- Dataset excerpts:
Content starts
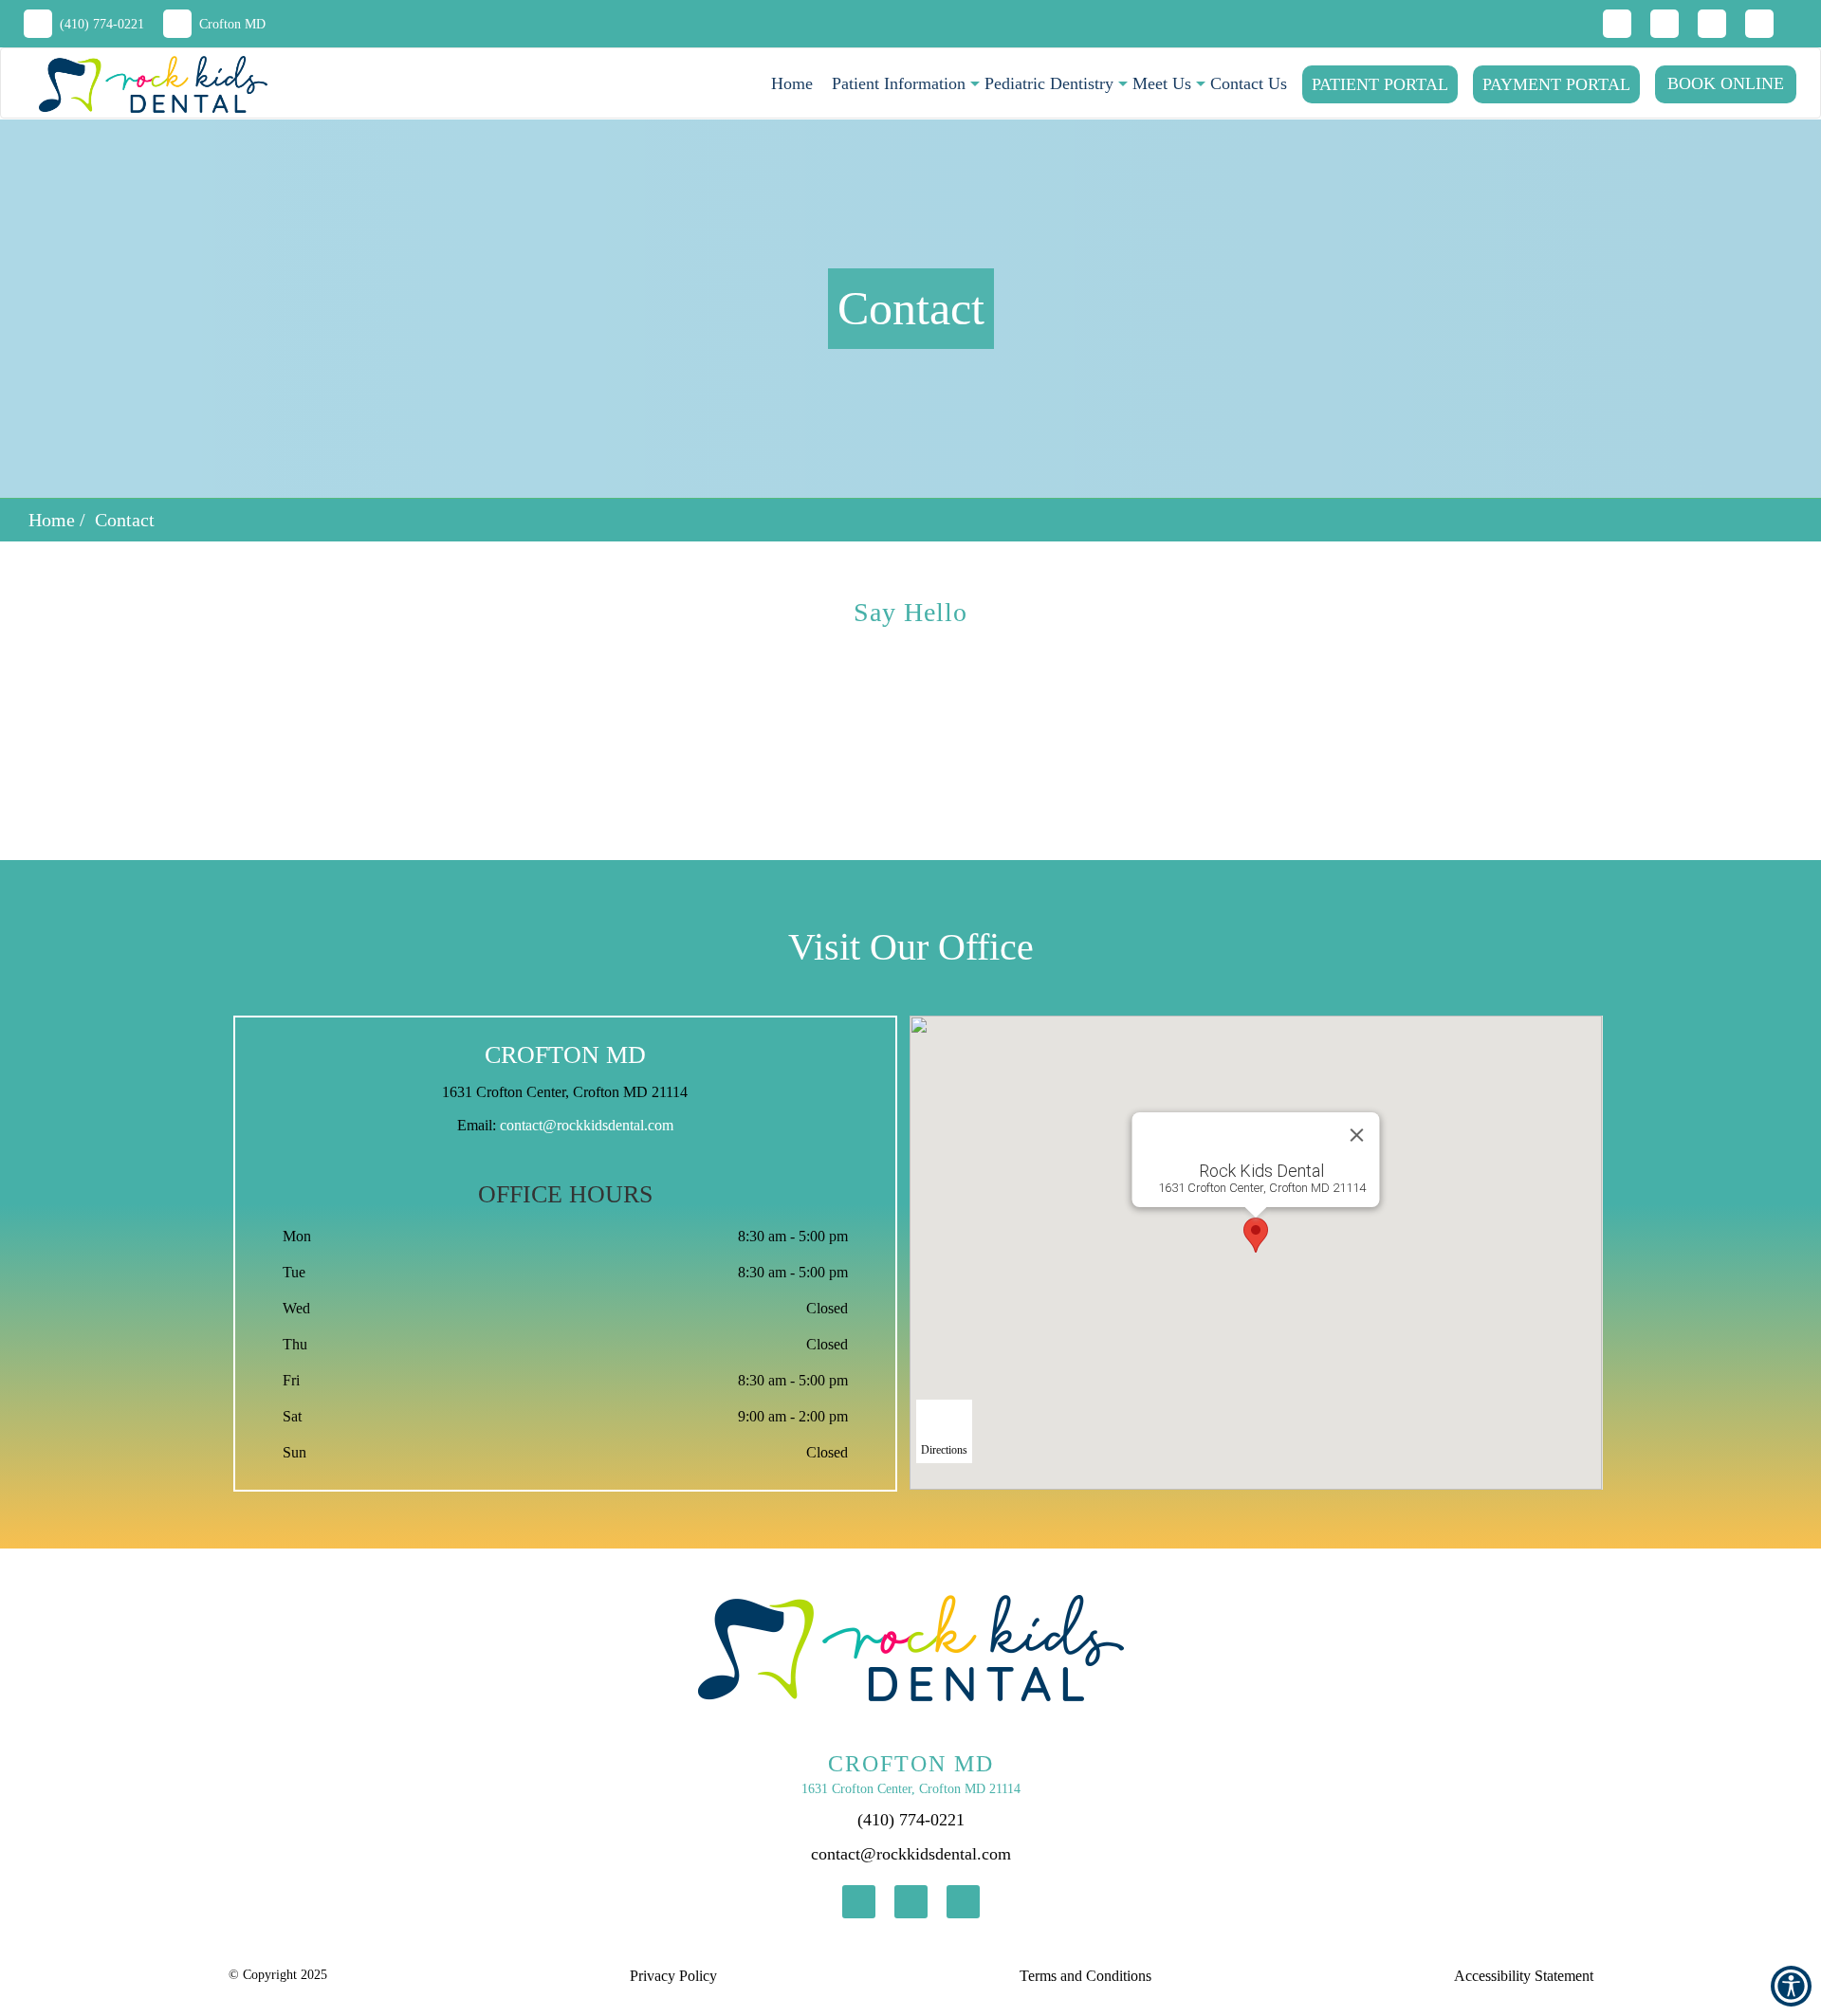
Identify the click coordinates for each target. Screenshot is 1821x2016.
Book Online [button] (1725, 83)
Content ends
Content starts
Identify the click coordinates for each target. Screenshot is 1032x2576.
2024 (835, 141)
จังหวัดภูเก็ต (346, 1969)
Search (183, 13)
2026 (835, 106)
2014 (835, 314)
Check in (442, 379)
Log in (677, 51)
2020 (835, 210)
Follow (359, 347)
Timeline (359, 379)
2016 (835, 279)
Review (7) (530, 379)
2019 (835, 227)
Content ends
- Work order: Output the lines above exactly, but only those between the line holding "Check in (442, 379)" and the line holding "2019 (835, 227)", inclusive.

- Expected answer:
Check in (442, 379)
Log in (677, 51)
2020 (835, 210)
Follow (359, 347)
Timeline (359, 379)
2016 (835, 279)
Review (7) (530, 379)
2019 (835, 227)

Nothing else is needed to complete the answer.